Genes of unknown function
Sixty-six putatively essential genes without a clear indication of their role have been identified in S. aureus. Of these, 14 are also essential in B. subtilis. Six members of the family of low molecular mass GTP binding proteins, proposed to have ribosome-associated functions , are indispensible in B. subtilis and we have found them also to be essential in S. aureus. Two of the genes, yneS and yfnI have recently been functionally characterised.

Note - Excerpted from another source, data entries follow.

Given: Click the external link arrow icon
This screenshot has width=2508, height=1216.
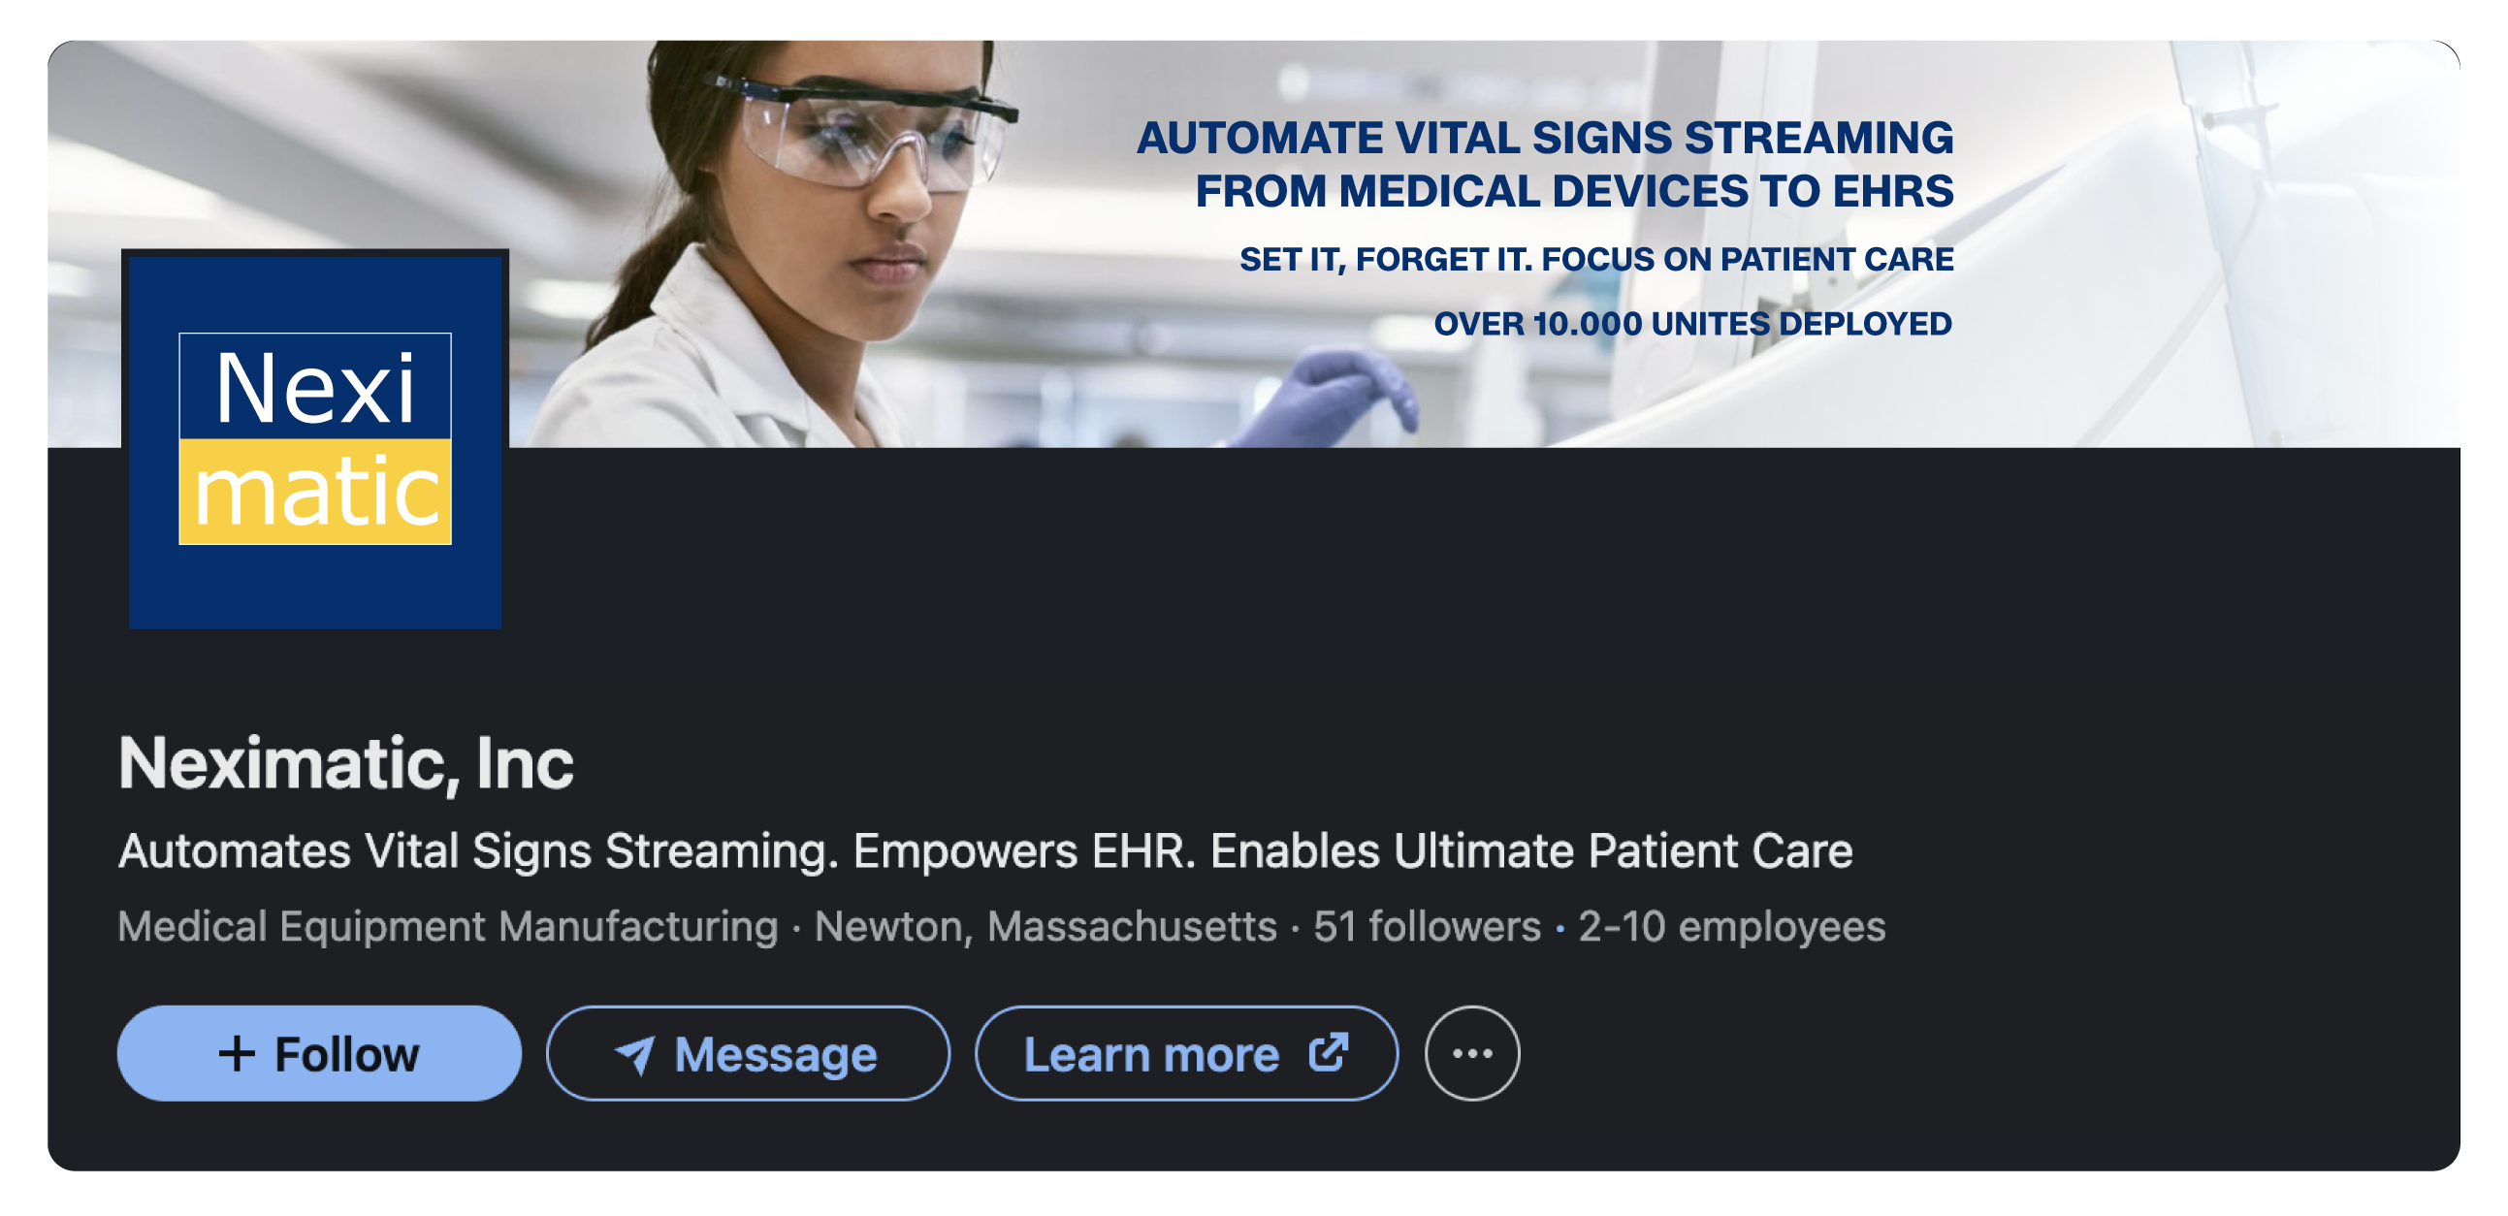Looking at the screenshot, I should point(1328,1052).
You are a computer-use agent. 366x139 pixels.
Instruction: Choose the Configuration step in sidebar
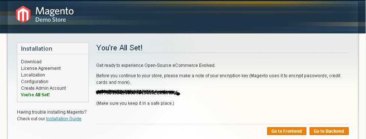(35, 82)
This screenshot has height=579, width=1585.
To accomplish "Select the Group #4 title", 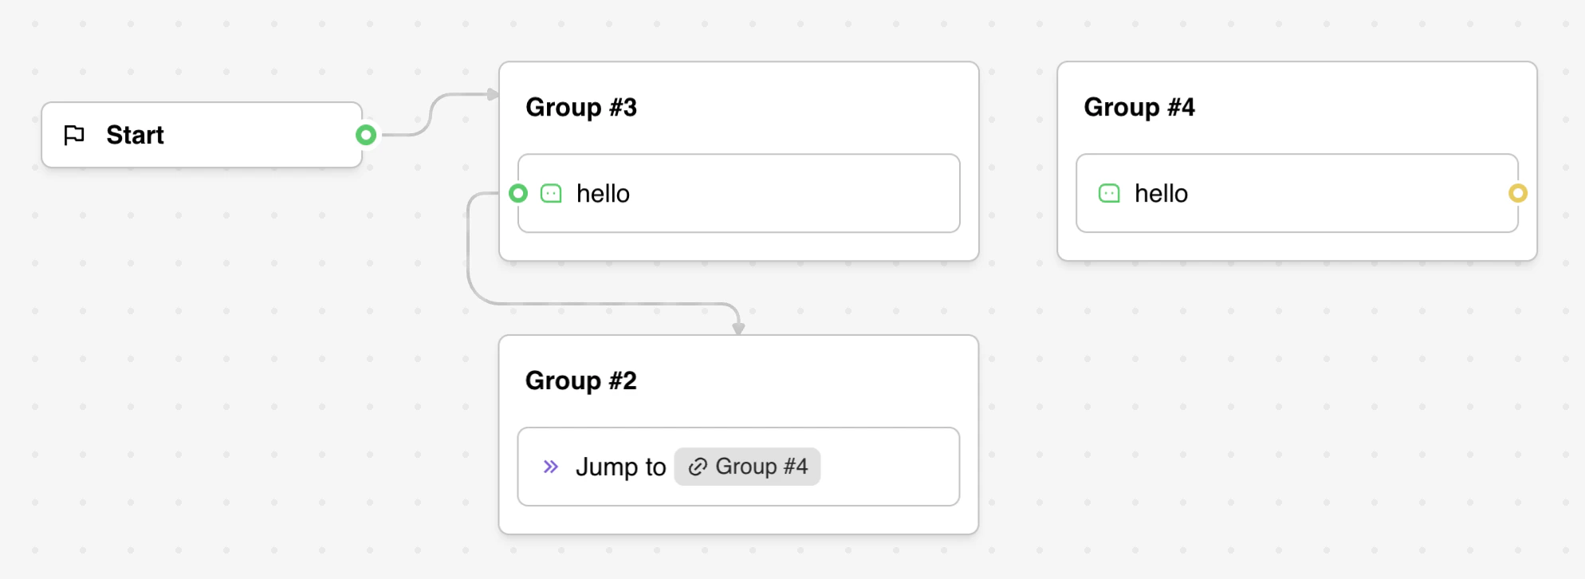I will [x=1139, y=107].
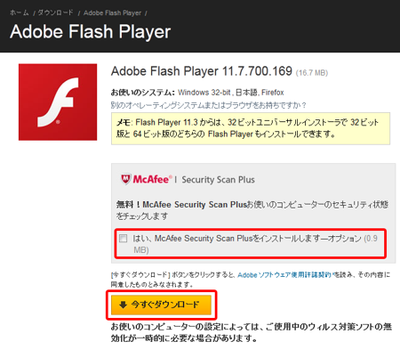Go to ホーム in the breadcrumb

click(19, 12)
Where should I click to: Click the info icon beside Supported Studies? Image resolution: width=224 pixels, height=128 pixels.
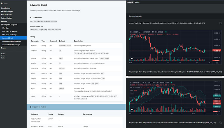tap(31, 107)
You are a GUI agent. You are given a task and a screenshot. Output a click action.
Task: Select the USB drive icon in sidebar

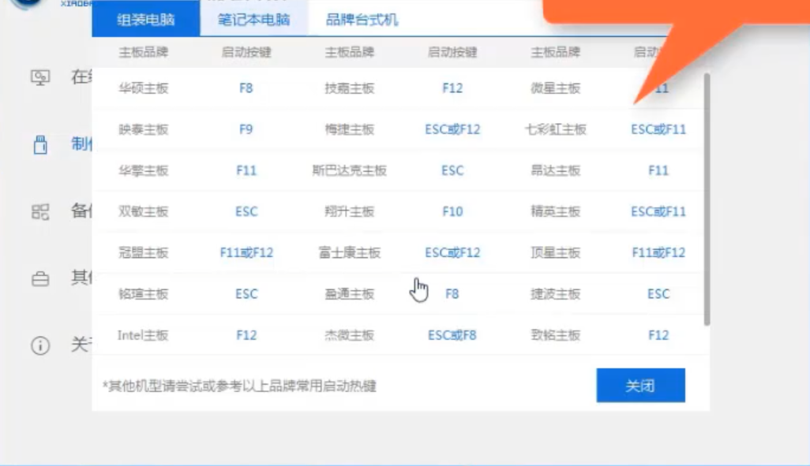(40, 144)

YneS (subsequently renamed to PlsY) is a glycerol-3-phosphate acyl transferase required for fatty acid and phospholipid biosynthesis and is essential in B. subtilis . YfnI (renamed to LtaS) is essential for lipoteichoic acid biosynthesis in S. aureus but not in B. subtilis due to the presence of numerous paralogues . Elucidation of the function of further unknowns will shed light on important facets of cellular physiology and form the basis for potential new antibiotic targets.